Unpopular Nationwide, India’s Ruling Party Wins State Election

Voters in Karnataka punish India’s conservatives for corruption and cronyism.

Seat of the Karnataka state legislature in Bangalore, India, December 30, 2010
Seat of the Karnataka state legislature in Bangalore, India, December 30, 2010 (David Bennett)

India’s opposition conservatives suffered a crushing defeat in the southwestern state of Karnataka last week, home to India’s technology hub Bangalore, prompting the chief minister and party’s leader there to resign on Wednesday.

The Bharatiya Janata Party lost 72 of its seats in the state assembly compared to the last election when it got nearly 50 percent support. Whereas Congress typically performs well in the countryside nationwide, it also took many urban constituencies in Karnataka, largely owing to middle class discontent with the incumbent government which is marred in corruption scandals.

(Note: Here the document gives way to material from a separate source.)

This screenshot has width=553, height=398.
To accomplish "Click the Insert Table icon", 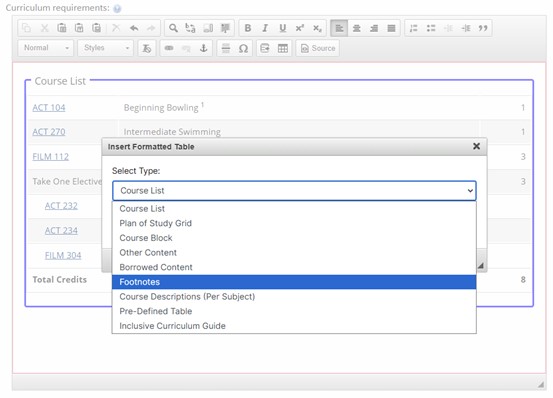I will coord(282,48).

With some justification, Bharatiya Janata routinely accuses Congress of corruption and crony capitalism in the provinces where it has been able to wrestle control from the left in several local elections in anticipation of next year’s parliamentary election, including in Uttar Pradesh last year, the country’s largest state.

In Karnataka, however, it was the conservatives or nationalists who had been implicated in doling out coal mining and digital network licenses, leading to a decline in popularity and a split in their coalition — usually a harbinger for Congress victories in India.

Congress leaders were quick to seize on their win in Karnataka to discredit the Bharatiya Janata Party nationally. “The people of the country know what is what and they will reject the BJP ideology as the result in Karnataka shows,” said Manmohan Singh, the prime minister. He praised the party’s vice president and presumptive prime ministerial candidate Rahul Gandhi for taking a “leading role” in achieving Congress’ victory.

Rahul, a descendent of India’s first premier Jawaharlal Nehru, had campaigned in Karnataka and argued that the government there “created a world record in corruption.”

The right’s likely leader next year, Narendra Modi, made his first appearance in Karnataka just a week before the vote, possibly to avoid being tainted by his party’s graft scandals there. Modi has built his reputation as the resolute manager of Gujarat, a prosperous state in western India where he is chief minister. If he is nominated for the premiership, he is expected to chastise the ruling party for failing to implement more liberal economic reforms.

The conservative defeat in Karnataka will force Bharatiya Janata’s leaders to rethink their southern strategy but nationwide disillusionment with the Congress party remains high.

Prime Minister Singh, who initiated the liberalization of India’s economy as finance minister in the 1990s, has been unable to unite his coalition, which covers the entirety of the left-wing political spectrum, behind any convincing economic program. Growth has been cut in half from an almost 10 percent high before the global financial crisis to under 5 percent in the last quarter of 2012.

Recent surveys conducted for India Today magazine and Times Now television both showed that Congress could lose up to one hundred seats in next year’s election, denying it a majority, although the Bharatiya Janata Party also struggled to attain a ruling majority in the two polls.